--- Alıntı metin ---
-------

Mezarlıklara saldırı
Verdiği siyasal mücadelelerle bilinenlerin mezarlarına yapılan saldırılara değinen Günay, “Bu ülkede 40 yıldır süren savaşta yaşamlarını yitirenlerin mezarları Ramazan ayında tahrip ediliyor, mezar taşları parçalanıyor. Mezarların tahrip edilmesi taşların kırılması ve bu talimatın verilmesi tam bir vicdansızlık örneği ve utanç vesikası bu iktidar için. Ramazan ayına girerken mezarlıkların yıkılması bir insanlık suçu ve biz bu insanlık suçunu lanetliyoruz” diye konuştu.
LGBT’li bireyleri hedef alması
Diyanet İşleri Başkanı Ali Erbaş’ın LGBT’li bireyleri hedef alması ve sonrasındaki gelişmelere de değinen Günay, şöyle devam etti: “Ramazan ayında bile Cumhurbaşkanı, Diyanet İşleri Başkanı, AKP’nin sözcüleri salgınla mücadele için dayanışmayı değil ötekileştirici ve kutuplaştırıcı bir dil kullanmayı tercih ediyorlar. Bu kutsal ayda kültürel ve inançsal kutuplaştırmayı derinleştirmek temel hedefleri.”
Kars Belediyesi’nin hedef alan Yenişafak’ın ‘haberine’ dikkati çeken Günay’ın konuşmasından önce çıkan satırbaşları şöyle:
“İktidarın kalemşörlüğünü yapan Yeni Şafak Gazetesi bugün yine Kars Belediyemizi hedef alan haberler yaptı. Aynı zamanda partimizin Kardeş Aile Kampanyası’nı da hedef gösterdi. Belediyelerimizi ve partimizi hedef göstermeyi kendisine görev bilen bu sözde yayın kuruluşunun bu tür haberleri yapmasının altındaki tek sebep; iktidarın virüs salgınındaki beceriksizliğini örtmektir. Bizler belediyelerimiz ve örgütlü tüm yapılarımızla birlikte halkımızla dayanışmaya, dayanışma ağlarını örmeye devam edeceğiz. Halkın nezdinde güvenilirliğini çoktan yitirmiş basın kuruluşlarının algı operasyonlarına pabuç bırakmayacağımızı ifade ediyoruz. Bizler, belediyelerimizle bu halkı korumaya, Kardeş Aile kampanyamızı güçlendirmeye devam edeceğiz. Biz bu haklı mücadelemizin bilincindeyiz. Halkımız da bu haklı mücadelemizin farkında.”

-------

--- Veri bölümü ---
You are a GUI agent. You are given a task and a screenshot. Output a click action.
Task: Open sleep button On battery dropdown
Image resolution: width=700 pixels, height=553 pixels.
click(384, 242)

-------

--- Kısa görev ---
Günay'ın açıklamalarını aktaran haber metnini, son cümlesinden sonrasını yazarak sürdürün.

--- Görev çıktısı ---
Öcalan’a uygulanan tecrit
“Biliyorsunuz, Sayın Öcalan’la bu hafta, 21 yıldan sonra ilk defa, ailesiyle bir telefon görüşmesi gerçekleşti. Sayın Öcalan’ın tüm barışçıl çağrılarına ve bu amaçla yıllar içinde aldığı sorumluluğa rağmen iktidarın kendisine uyguladığı mutlak tecrit kabul edilemezdir. İktidar, bu salgın sürecinde Sayın Öcalan’ın sağlık koşullarının sağlandığına dair düzenli ve ikna edici bir şekilde kamuoyuna bilgi vermek zorunda. Acilen mutlak tecrit koşulları kaldırılmalı, aile ve avukat görüşleri düzenli bir şekilde gerçekleştirilmeli.”
1 Mayıs
“Yarın 1 Mayıs. İşçi ve emekçilerin ulusal birlik, dayanışma ve mücadele gününü kutlayacağız yarın. Halkın birikimlerinin daha fazla sermayeye peşkeş çekildiği, iş cinayetlerinin arttığı, emeğin sömürüldüğü, işçilerin sigortasız çalıştırıldığı, grevlerin yasaklandığı bir dönemde 1 Mayıs’ı karşılıyoruz. İşçilerin ölümcül koşularda çalışmasına ses çıkarmayanlar, 1 Mayıs’ı akıl dışı gerekçelerle yasakladılar. İşçiler, emekçiler açlıktan ölmekle salgından ölmek arasında bir tercihe zorlanmış durumdalar. Yani bir seçeneksizliğe mahkum edilmişler. Bizler yarın ‘emek, barış, sağlık ve dayanışmayla yeni bir dünya kuralım’ perspektifiyle 1 Mayıs’ta her yerdeyiz. Evlerde, balkonlarda, sokaklarda, hastane bahçelerinde, fabrikalarda; zılgıtlarla, marşlarla mücadeleyi yükseltiyor ve hayatı durdurup 1 Mayıs’ı kutluyor olacağız. 1 Mayıs akşamı saat 21.00’de zılgıtlarımızla, marşlarımızla, evlerimizde, balkonlarımızda, camlarımızda 1 Mayıs’ı kutlayacağız ve hep beraber ‘Yaşasın 1 Mayıs’ diyeceğiz.”